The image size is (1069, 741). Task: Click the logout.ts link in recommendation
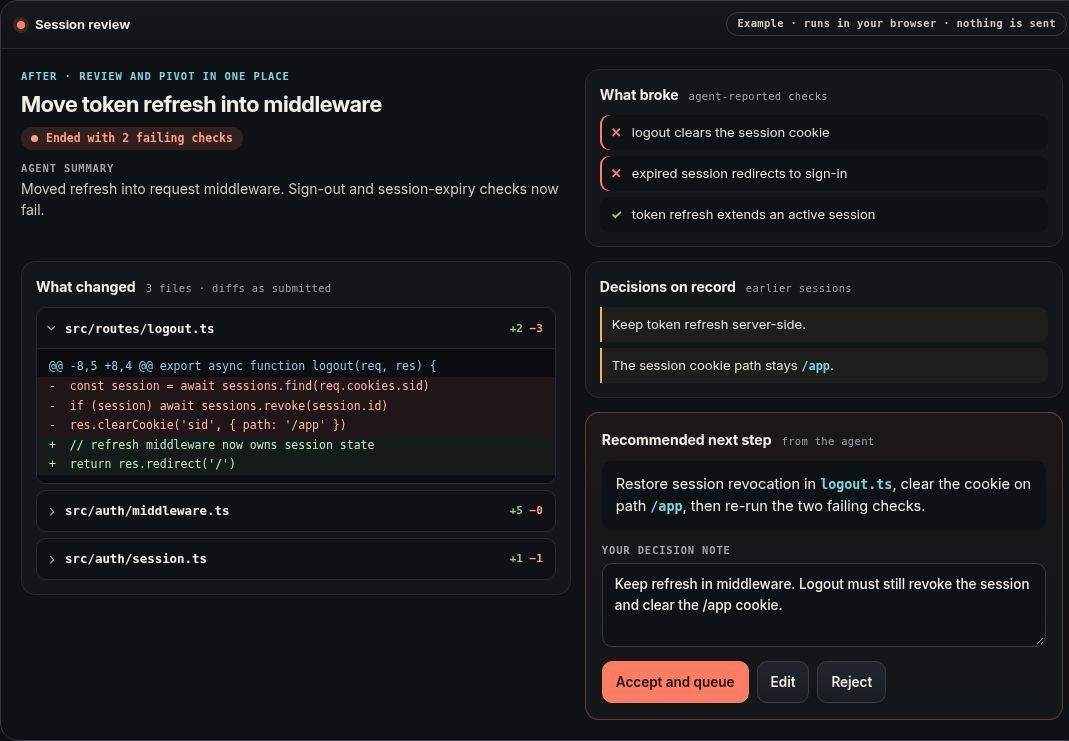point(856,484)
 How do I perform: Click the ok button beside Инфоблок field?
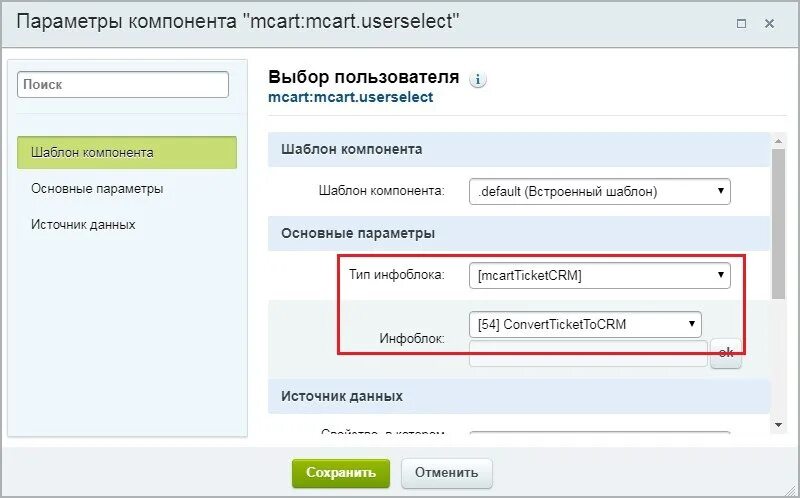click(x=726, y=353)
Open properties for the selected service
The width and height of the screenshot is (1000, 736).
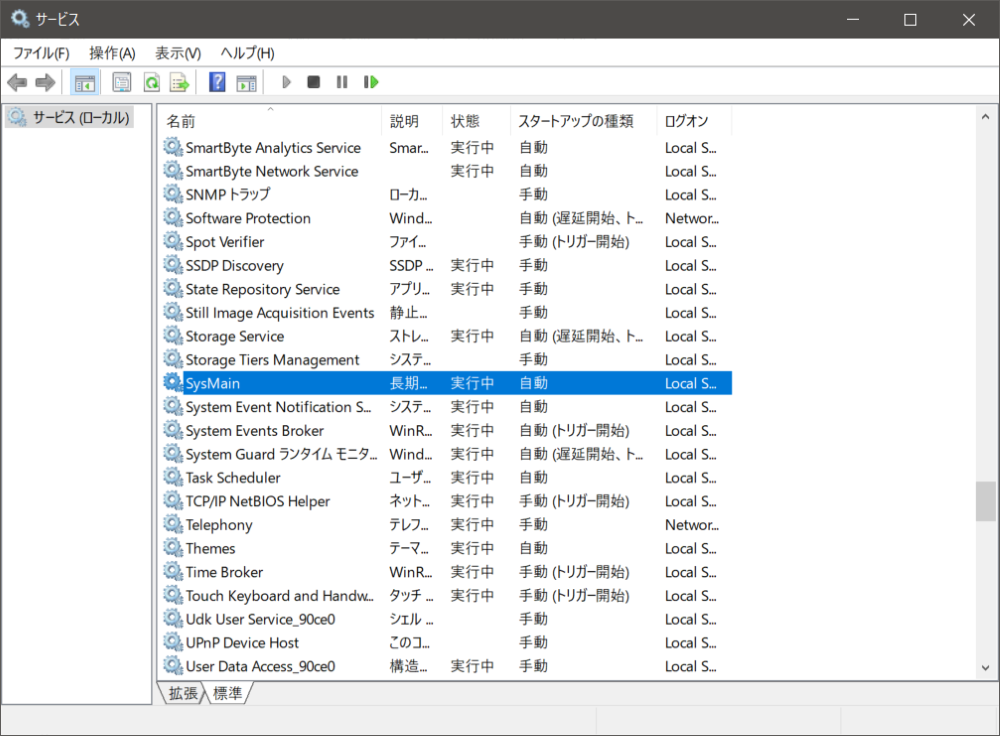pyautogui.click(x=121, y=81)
::::::::::
▸ The task
In the copy, leave out all pictures, and retype exactly each line from the one with "How do I perform: Click" through the last line of the entries.

▸ The completed task
 How do I perform: Click the ok button beside Инфоблок field?
click(x=726, y=353)
Open properties for the selected service
The width and height of the screenshot is (1000, 736).
pyautogui.click(x=121, y=81)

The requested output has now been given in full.